Further evidence for the continuing growth of the corpus of present-tense narrative can be found in the longlists and shortlists for literary awards. The 2019 Booker shortlist again contained two novels written largely in the present tense – Lucy Ellmann’s Ducks, Newburyport (2019) and Bernadine Evaristo’s Girl, Woman, Other (2019) – as well as two that combine past and present tenses: Margaret Atwood’s The Testaments (2019), which uses the present tense in an otherwise past-tense account whenever one of the three first-person narrators reflects upon her act of sharing her personal experiences with a potential future reader, and Chigozie Obioma’s An Orchestra of Minorities (2019), which is mostly written in the past tense, but with almost all its twenty-six chapters opening in the present tense. A year later, present-tense narrative even dominated the Booker longlist. Consisting of 13 novels in total, the “Booker Dozen” of 2020 featured six present-tense novels – Tsitsi Dangarembga’s This Mournable Body (2018), Avni Doshi’s Burnt Sugar (2020), Gabriel Krauze’s Who They Was (2020), Hilary Mantel’s The Mirror & the Light (2020), Maaza Mengiste’s The Shadow King (2019), and C Pam Zhang’s How Much of These Hills Is Gold (2020) – as well as Colum McCann’s Apeirogon (2020), which occasionally deploys the intermittent present tense in a predominantly past-tense discourse, and Anne Tyler’s Redhead By the Side of the Road (2020), in which the local use of the present-tense both at the beginning and the end of the novel frames an otherwise past-tense narrative.8 The phenomenon of present-tense narration thus features even more prominently among recent nominees for the Booker Prize than it did in the shortlist of 2010, which sparked the controversial debate among novelists and literary critics ten years ago. What is more, the fact that the 2019 jury decided to award the prize to two novels which make considerable use of the present tense – Atwood’s The Testaments and Evaristo’s Girl, Woman, Other – suggests that present-tense narration has also gained increasing popularity among literary critics.9
Needless to say, the new trend has not gone unnoticed by literary scholars. In her monograph Present-Tense Narration in Contemporary Fiction: A Narratological Overview (2016), Irmtraud Huber reviews more than 40 English novels published between 2000 and 2015 that make extensive use of the present tense.10 Interestingly enough, this development is not restricted to the Anglophone literary landscape. JĂźrgen H. Petersen (1992; 1993, 24) notices a similar phenomenon in contemporary German narrative fiction,11 and Armen Avanessian and Anke Hennig (2015 [2012]) discuss not only English and German, but also French and Russian examples in their book-length study of the subject.12 In light of this, it is fair to say that the current increase in present-tense narration in narrative fiction constitutes a far-reaching literary trend affecting many national literatures of the Western world.
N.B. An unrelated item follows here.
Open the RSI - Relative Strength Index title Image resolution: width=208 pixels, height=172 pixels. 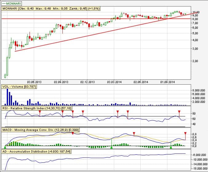pyautogui.click(x=36, y=109)
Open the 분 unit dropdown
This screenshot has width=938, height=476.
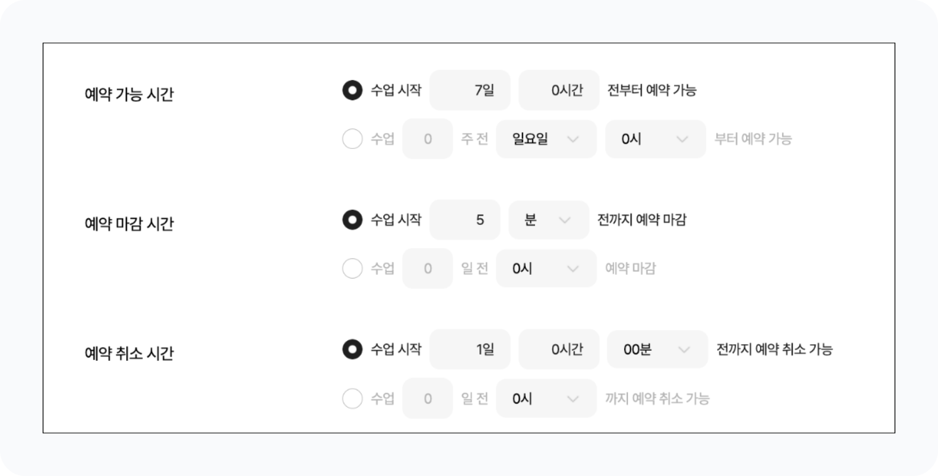coord(549,220)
Furthermore, the examples of Mantel’s and Helle’s narratives as well as the Man Booker Prize debate show that the present tense seems to polarize both authors and readers. Some love it (e.g. Mantel), others hate it (e.g. Helle’s narrator, Hensher, Pullman, and Gass); and yet some readers simply ignore it, either because they do not care or because they fail to notice in which tense a narrative is written. “[T]he narrative present,” Monika Fludernik (1996, 256) accordingly holds, “is both a rather unknown oddity and a technique of unremarked-upon familiarity.” This paradoxical situation may also be the reason why, in comparison with other grammatical categories such as ‘person’ (e.g. first-person narrative vs. second- and third-person narrative) or ‘number’ (e.g. ‘I’-narration vs. ‘we’-narration), the present tense has not yet received widespread attention within narrative theory. Although narratologists have already dedicated several articles or book chapters to it,13 comprehensive studies of the phenomenon are still quite rare,14 with the result that little of the narrative potential of the present tense has yet been accounted for in a systematic manner.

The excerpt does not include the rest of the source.